Most taco shops out here are pretty gringoized much to my chagrin but there are some really good mexican places. Super COcina is down home mexican food. It is served off of steam trays, but dont let that fool you. this stuff is delicious. you can ask for samples of everything. I dont know if they make their own horchata but it is good too.
For fish tacos i would highly reccomoend el zarape. Besides the classic fried fish you can get lobster, scallop, and many more. This is cheap and truly SD, you wont find anything this good back home in the fish taco ouvre.
The Chinese, Vietnamese and Thai places arent that great.

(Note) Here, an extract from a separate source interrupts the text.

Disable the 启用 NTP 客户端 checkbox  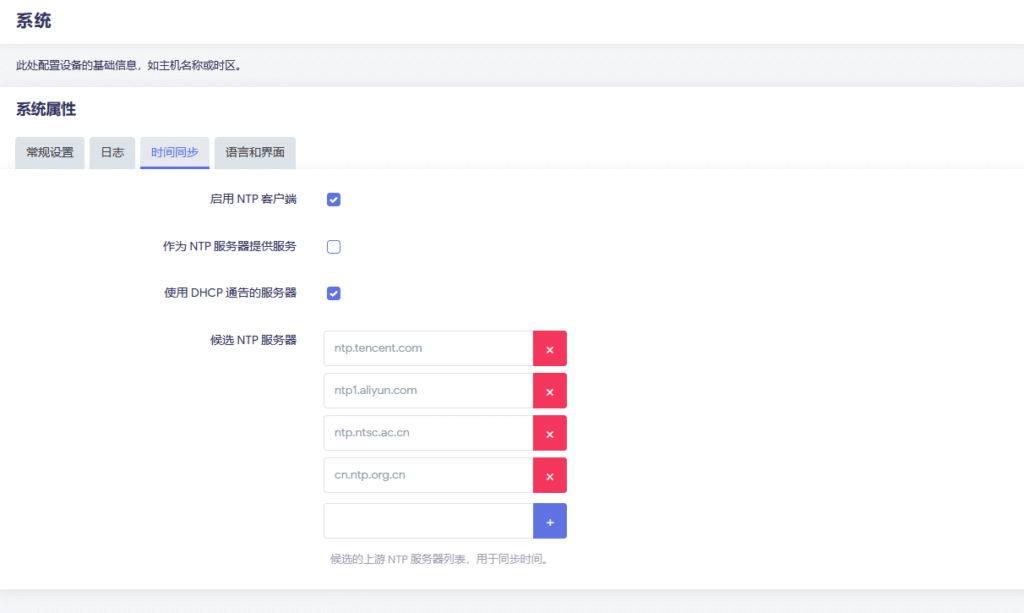(x=334, y=199)
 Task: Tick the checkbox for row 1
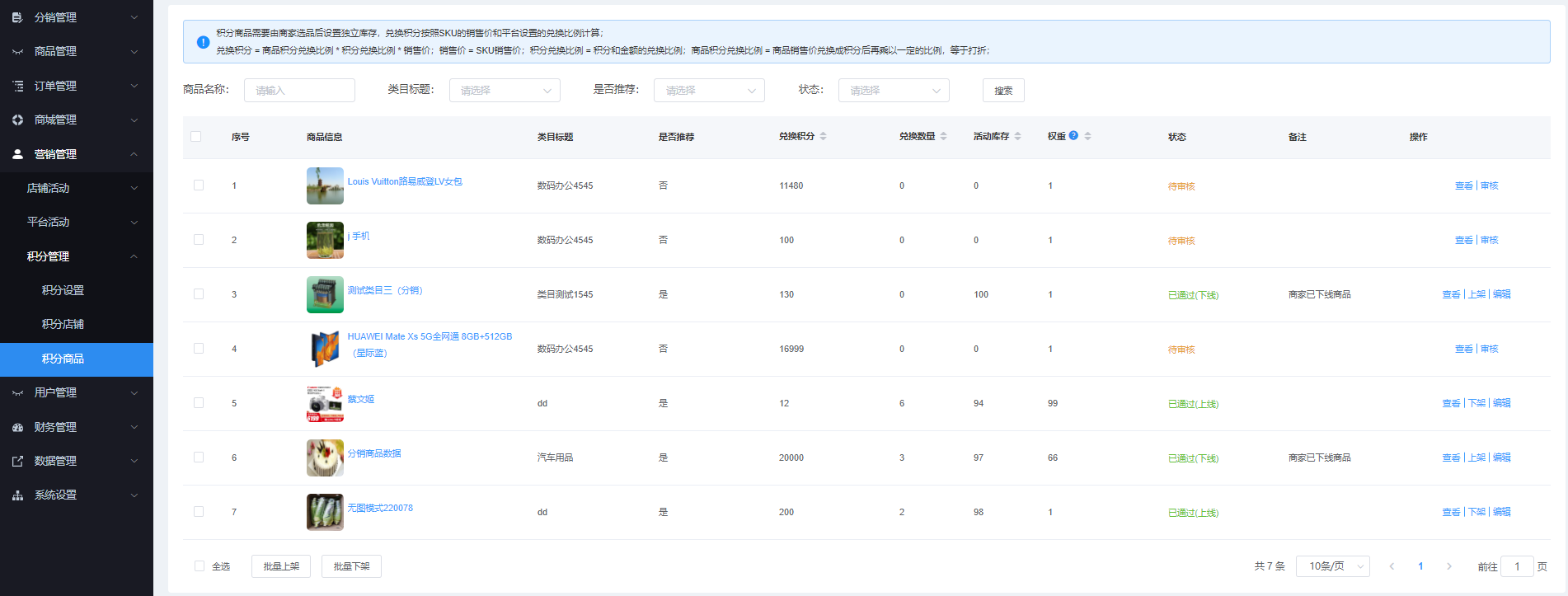(x=199, y=185)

You are better off in Flushing or Manhattan's chinatown.
I will also second having a drink at Del Mar Plaza. As a NYer I cant think of anything more west coast than watching the sun set out there on the deck. Grab a glass of wine and an appetizer from Il Fornaio.
Also last but not least, if you like beer you are in the right place. since beer is almost always better at the source you will be in the area of some great breweries. Stone and pizza port are both fantastic. Make sure to sample their brews if you see them on tap or make the trip up to Solana beach to hit pizza port. Their pizza is decent but their beer is excellent. Try their Hefeweizen, it reminds me of Bavaria. O Briens on convoy is a great place to sample a wide variety of California micros brews. Go there after eating at Sakura.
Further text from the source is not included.